TASK ITEM: Produce an exact copy of the lines from the line that contains "Watch video (28, 271)" to the end of the listing below.

INFORMATION:
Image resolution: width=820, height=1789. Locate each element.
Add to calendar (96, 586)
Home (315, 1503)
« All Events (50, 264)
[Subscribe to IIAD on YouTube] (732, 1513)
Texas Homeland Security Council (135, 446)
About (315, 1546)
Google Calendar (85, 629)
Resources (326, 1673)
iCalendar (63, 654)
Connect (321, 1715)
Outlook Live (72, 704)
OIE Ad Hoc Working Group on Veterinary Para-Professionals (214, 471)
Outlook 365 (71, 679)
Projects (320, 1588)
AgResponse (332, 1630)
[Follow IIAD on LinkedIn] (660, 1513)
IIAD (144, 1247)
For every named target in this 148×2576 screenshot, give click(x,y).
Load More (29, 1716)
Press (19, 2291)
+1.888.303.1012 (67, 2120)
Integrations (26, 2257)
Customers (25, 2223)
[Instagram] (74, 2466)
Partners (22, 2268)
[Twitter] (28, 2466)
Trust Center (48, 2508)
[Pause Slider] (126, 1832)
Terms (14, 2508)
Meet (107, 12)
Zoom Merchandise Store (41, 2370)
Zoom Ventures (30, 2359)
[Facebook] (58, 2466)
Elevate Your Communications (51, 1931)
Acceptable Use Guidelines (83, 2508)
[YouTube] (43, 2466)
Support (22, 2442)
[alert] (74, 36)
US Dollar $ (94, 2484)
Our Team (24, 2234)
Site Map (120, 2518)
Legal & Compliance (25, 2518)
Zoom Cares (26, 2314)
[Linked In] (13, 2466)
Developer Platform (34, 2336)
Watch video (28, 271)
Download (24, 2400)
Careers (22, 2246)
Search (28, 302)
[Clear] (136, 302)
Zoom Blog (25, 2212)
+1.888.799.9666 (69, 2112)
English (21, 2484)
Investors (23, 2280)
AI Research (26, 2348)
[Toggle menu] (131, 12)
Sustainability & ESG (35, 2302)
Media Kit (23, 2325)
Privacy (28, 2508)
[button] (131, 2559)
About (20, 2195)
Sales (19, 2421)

RESULT:
Watch video (28, 271)
Download (24, 2400)
Careers (22, 2246)
Search (28, 302)
[Clear] (136, 302)
Zoom Blog (25, 2212)
+1.888.799.9666 (69, 2112)
English (21, 2484)
Investors (23, 2280)
AI Research (26, 2348)
[Toggle menu] (131, 12)
Sustainability & ESG (35, 2302)
Media Kit (23, 2325)
Privacy (28, 2508)
[button] (131, 2559)
About (20, 2195)
Sales (19, 2421)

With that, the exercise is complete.